Hope springs eternal every training camp - but is it realistic to expect big things from the Buccaneers in 2015?

Kim Klement-USA TODAY Sports

There's been some bad years in Tampa Bay but few would rival the dreck we saw in 2014. The stench of any 2-14 season follows most teams but does it mean the Bucs have no hope this season?

"This is a growing year," Bucs owner Bryan Glazer told reporters, "With a rookie quarterback, everybody in this community is really excited about that, the team is excited about that, and with Jameis, we're going to put it on his shoulders and see how he goes. But it's one step at a time. We're not trying to do it all at once here."

In other words, the owner doesn't expect much from them this year. Coach Lovie Smith said what he must say, that the Bucs goal is to win week one, progress to winning the division and then the Super Bowl.

Most chuckled at the notion of the Buccaneers getting anywhere near Super Bowl 50 without a ticket.

The Tampa Bay Times' Tom Jones went a step further saying, "A coach has to say such things, but there is no way this team is winning a Super Bowl. Winning the division seems ridiculous. The more realistic goal is to show improvement, to show that this team is heading in the right direction. That might mean four wins. It might mean six. Maybe eight. How many games the Bucs win and lose might not be as important as how they win and lose them.

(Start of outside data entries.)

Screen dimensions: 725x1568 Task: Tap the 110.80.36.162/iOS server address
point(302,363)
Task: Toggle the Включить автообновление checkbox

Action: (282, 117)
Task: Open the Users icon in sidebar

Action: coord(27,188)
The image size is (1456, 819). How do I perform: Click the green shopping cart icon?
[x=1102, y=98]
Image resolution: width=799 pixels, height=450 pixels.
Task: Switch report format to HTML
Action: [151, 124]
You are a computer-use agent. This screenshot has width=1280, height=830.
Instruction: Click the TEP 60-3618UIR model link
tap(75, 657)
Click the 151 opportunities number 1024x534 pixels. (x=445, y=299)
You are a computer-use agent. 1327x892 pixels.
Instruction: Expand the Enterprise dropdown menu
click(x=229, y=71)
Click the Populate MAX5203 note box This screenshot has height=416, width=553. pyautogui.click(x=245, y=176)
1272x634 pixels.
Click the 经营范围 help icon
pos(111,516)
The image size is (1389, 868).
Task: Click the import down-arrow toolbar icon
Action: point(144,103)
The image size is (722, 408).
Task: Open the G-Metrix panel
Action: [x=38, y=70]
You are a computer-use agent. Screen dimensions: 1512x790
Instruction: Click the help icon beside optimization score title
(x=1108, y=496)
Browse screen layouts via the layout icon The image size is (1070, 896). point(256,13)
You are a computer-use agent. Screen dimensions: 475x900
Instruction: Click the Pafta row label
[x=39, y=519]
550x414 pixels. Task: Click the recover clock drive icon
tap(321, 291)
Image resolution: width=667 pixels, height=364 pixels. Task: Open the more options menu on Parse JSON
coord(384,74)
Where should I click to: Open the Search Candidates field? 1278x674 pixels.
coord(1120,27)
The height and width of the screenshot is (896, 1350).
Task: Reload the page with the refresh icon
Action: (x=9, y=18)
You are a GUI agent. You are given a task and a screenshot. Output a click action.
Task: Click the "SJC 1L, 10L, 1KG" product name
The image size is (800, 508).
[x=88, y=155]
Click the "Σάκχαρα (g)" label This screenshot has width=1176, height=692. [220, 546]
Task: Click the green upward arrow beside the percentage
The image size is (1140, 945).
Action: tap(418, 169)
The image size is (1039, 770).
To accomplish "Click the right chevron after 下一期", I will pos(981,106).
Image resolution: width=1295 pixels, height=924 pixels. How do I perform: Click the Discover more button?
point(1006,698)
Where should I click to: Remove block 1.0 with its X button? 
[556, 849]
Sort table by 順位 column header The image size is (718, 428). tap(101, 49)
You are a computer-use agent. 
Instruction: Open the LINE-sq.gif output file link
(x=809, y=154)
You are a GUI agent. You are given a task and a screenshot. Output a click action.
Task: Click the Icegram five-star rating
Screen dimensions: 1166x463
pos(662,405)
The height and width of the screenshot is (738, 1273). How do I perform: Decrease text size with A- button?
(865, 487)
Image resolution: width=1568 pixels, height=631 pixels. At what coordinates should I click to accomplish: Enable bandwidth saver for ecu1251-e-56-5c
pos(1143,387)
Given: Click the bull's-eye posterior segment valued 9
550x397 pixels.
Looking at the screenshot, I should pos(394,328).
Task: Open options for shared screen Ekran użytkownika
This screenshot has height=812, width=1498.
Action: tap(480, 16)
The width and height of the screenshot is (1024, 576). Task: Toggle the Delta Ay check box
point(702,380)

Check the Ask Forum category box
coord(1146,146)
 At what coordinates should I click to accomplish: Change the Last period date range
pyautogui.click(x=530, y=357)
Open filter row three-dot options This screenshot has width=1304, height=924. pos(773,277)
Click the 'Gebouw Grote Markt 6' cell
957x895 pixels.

They just need to show that they are getting better."

I think many are selling this football team a little short. There are trends in the NFL and with the Bucs themselves that open doors for Tampa Bay that most 2-14 teams wouldn't have.

The last three teams with the first overall pick had winning seasons the following year. Two made the playoffs. Last season the Houston Texans went from 2-14 to 9-7 despite having no quarterback and losing 1st overall pick JaDeveon Clowney for the season with an injury.

In 2013, the Kansas City Chiefs, under new coach Andy Reid, jumped from 2-14 to 11-5 and a wild card berth.

In 2012, after a 2-14 season, Indianapolis drafted Andrew Luck and they won the AFC South with an 11-5 record.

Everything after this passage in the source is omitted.